[TASK OBJECTIVE] Number of lines below with "will": work it out and reply with that number only.

[EXTRACTED RECORDS]
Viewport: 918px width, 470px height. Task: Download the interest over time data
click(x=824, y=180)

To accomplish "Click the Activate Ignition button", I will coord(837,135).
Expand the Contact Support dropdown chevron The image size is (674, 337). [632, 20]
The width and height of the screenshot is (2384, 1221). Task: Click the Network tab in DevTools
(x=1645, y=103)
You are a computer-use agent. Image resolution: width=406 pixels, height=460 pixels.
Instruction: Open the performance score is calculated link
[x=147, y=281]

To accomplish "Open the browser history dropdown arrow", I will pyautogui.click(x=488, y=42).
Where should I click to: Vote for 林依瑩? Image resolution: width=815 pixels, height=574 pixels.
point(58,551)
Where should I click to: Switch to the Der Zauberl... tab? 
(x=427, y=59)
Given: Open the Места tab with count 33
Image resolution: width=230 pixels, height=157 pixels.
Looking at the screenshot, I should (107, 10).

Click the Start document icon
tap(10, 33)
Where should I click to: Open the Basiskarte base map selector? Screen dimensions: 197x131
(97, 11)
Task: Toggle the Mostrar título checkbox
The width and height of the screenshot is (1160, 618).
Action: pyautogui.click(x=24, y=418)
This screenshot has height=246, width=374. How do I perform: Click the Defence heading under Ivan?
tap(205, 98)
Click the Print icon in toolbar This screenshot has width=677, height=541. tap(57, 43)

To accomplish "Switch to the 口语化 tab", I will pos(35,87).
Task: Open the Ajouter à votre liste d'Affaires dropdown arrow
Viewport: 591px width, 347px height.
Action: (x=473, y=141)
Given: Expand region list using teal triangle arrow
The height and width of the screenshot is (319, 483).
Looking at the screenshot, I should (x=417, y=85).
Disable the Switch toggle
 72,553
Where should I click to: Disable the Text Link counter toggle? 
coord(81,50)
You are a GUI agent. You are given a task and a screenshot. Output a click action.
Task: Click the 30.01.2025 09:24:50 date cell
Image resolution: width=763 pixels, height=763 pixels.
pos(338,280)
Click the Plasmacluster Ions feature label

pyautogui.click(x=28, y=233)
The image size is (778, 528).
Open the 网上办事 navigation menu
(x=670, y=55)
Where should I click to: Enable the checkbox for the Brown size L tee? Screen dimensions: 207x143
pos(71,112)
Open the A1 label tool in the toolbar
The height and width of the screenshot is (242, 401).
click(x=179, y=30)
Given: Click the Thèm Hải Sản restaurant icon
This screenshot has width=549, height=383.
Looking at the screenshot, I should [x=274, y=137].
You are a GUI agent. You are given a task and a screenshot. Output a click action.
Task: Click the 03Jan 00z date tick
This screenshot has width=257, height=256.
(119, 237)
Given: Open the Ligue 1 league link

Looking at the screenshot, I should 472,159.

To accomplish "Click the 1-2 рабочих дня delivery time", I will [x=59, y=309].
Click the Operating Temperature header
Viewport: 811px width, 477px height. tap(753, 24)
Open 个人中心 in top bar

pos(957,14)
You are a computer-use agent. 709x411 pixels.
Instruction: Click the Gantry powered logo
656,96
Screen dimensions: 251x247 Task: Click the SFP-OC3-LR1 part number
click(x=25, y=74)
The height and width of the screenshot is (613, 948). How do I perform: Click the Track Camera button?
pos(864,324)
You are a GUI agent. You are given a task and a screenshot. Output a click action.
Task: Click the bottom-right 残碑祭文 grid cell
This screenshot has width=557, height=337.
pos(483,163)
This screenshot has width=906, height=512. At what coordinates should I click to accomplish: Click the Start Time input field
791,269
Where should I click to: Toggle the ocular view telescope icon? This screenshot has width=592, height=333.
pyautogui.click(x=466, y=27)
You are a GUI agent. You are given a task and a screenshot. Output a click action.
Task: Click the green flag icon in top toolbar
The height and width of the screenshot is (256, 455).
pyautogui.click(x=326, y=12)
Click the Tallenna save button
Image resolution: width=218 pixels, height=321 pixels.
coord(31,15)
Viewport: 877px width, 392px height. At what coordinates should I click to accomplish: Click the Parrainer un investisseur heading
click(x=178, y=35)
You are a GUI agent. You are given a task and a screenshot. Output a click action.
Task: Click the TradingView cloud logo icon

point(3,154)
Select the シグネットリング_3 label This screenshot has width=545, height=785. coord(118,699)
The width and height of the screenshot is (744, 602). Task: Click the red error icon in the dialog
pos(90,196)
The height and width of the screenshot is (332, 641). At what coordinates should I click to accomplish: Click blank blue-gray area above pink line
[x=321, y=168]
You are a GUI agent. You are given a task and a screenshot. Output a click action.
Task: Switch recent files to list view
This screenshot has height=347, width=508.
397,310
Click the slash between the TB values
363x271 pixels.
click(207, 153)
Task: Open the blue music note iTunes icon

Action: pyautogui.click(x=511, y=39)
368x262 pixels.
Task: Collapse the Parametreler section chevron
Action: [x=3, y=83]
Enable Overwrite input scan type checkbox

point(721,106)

[REPLY] 4